In the opening pages of Gibbon’s Autobiography, there is an entertaining account of a visit to Virginia in 1659 by his ancestor Matthew Gibbon:

    In this remote province his taste, or rather passion, for heraldry found a singular gratification at a war-dance of the native Indians. As they moved in measured steps, brandishing their tomahawks, his curious eye contemplated their little shields of bark, and their naked bodies, which were painted with the colours and symbols of his favourite science. ‘At which (says he) I exceedingly wondered; and concluded that heraldry was ingrafted naturally into the sense of human race. If so, it deserves a greater esteem than nowadays is put upon it.’

The story points a useful moral for sociobiologists, Platonists, and all who are tempted to underestimate the degree to which our human activities and beliefs are the product of, and are shaped by, the vocabulary of history. It would no doubt also amuse a present-day inhabitant of Virginia, Richard Rorty, who in this stimulating new collection of essays brandishes his tomahawk in earnest at philosophers who insist on treating our local and accidental concerns as though they were reflections of some immutable and absolute Reality. He lays repeated stress on

the difference between taking a standard philosophical problem ... and asking, on the one hand, ‘What is its essence? To what ineffable depths, what limit of language, does it lead us? What does it show us about being human?’ and asking on the other hand, ‘What sort of people would see these problems? What vocabulary, what image of man, would produce such problems? Why, insofar as we are gripped by these problems, do we see them as deep rather than as reductiones ad absurdum of a vocabulary? What does the persistence of such problems show us about being 20th-century Europeans?’
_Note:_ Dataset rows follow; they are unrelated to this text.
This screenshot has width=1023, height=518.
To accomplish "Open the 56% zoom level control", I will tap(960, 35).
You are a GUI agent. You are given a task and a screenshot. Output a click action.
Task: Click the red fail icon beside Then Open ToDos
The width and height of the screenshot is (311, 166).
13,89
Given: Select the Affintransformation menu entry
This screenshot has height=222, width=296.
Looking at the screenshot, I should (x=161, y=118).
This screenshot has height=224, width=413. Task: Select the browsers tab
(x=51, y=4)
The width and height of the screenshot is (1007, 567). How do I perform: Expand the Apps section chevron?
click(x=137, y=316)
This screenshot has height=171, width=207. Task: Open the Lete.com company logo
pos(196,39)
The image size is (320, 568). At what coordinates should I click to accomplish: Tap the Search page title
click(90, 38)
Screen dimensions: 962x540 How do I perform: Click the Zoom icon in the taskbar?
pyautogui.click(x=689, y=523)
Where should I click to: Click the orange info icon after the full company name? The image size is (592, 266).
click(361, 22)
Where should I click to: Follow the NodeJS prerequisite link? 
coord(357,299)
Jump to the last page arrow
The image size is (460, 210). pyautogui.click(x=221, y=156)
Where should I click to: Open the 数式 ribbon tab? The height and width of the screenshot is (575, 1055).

Such a general injunction to historicism is, of course, far from being the only message of this book. In Philosophy and the Mirror of Nature (1980), Rorty set out to attack not only the view of philosophy as ‘a discipline which discusses perennial, eternal problems’, but also the more specific ‘picture which holds traditional philosophy captive’, namely ‘that of the mind as a great mirror, containing various representations – some accurate, some not – and capable of being studied by pure, non-empirical methods’. His contention was that the vision of truth as correspondence to reality, far from being a harmless redundancy, was a dangerous vanity that had encouraged philosophy to legislate for the rest of human culture. The vision had sent it up a blind alley, from which Wittgenstein, Heidegger and, above all, John Dewey could rescue it if only it would listen. The hope for the future, he suggested, lay in Dewey’s vision of a culture no longer dominated by a hierarchy of disciplines (which had placed science in an aristocratic position, maintained by philosophy acting as an intellectual Debrett’s to expose the arrivistes), a culture in which the arts and the sciences, ‘the unforced flowers of life’, could bloom unhindered side by side. In this future, philosophy would no longer be an autonomous discipline but merely the most general way of continuing, in Oakeshott’s words, ‘the conversation of mankind’.

These essays, written at various times and in various moods between 1972 and 1980, provide a broader, though much less clearly focused view of the variety of concerns which surfaced in that book. The title, Consequences of Pragmatism, is an apt one, for the pragmatism that informs them is one that most of them presuppose rather than directly address. There is a substantial introduction which tries to draw them together by explaining what this pragmatism is:

a pragmatist theory of truth ... says that truth is not the sort of thing one should expect to have a philosophically interesting theory about. For pragmatists, ‘truth’ is just the name of a property which all true statements share. It is what is common to ‘Bacon did not write Shakespeare,’ ‘it rained yesterday,’ ‘E equals mc2’ ‘Love is better than hate,’ ‘The Allegory of Painting was Vermeer’s best work,’ ‘2 plus 2 is 4’ and ‘there are non-denumerable infinities.’ Pragmatists doubt that there is much to be said about this common feature.